How long did it take to build your algorithm?

Initially it took me about 30 minutes. It also took a few minutes copying results every week.

What improvements have you/would you like to make?

I later added graphs to see how things were performing and if there were any obvious enhancements, I could make e.g. fitting curves, that would improve predictions. As it turned out, my strategy was initially pretty good.

I think from the quarter finals onwards a different strategy might be better. The ranking scores are small from that point so even the win can go either way. At that point rugby knowledge probably fared better than an algorithm.

Bot2

Where did you source your data?

World rankings and match data such as wins, points difference, wins over opposition sourced from http://stats.espnscrum.com/

In brief, how does your AI algorithm work

The win predictor consisted of 10 Classification ensembles (with optimised hyperparameters) using boosted trees which implemented an ADABoost algorithm and the predicted winner was the team that was predicted most often by all 10 models. The margin predictor consisted of 30 Regression ensembles (with optimised hyperparameters): 10 were regression boosted trees with ADABoost, 10 were shallow neural networks, 10 were regression SVMs with a 2nd order polynomial kernel. The results of these 30 regression models were averaged to find the predicted margin.

How long did it take to build your algorithm?

The models and code took a few hours to put together (training consumed most of the time).

What improvements have you/would you like to make?
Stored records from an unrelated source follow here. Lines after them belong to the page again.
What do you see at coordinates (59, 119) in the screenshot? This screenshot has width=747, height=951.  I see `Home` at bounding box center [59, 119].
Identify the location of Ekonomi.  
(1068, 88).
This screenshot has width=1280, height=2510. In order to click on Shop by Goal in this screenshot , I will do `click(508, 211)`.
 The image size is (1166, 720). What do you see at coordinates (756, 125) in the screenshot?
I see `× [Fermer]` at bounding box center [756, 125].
More varied predictor data! I don’t watch rugby regularly, so I took an unbiased approached to the modelling and predictors. Ideally, I would have liked to bring in more current team specific information as I took match data over the past 10 years. My data contained teams that changed drastically as players rotate and retire which changes the team composition. Current statistics such as try and conversation rates as well as penalty frequencies would be useful for the margin prediction which is where my models “missed the posts”.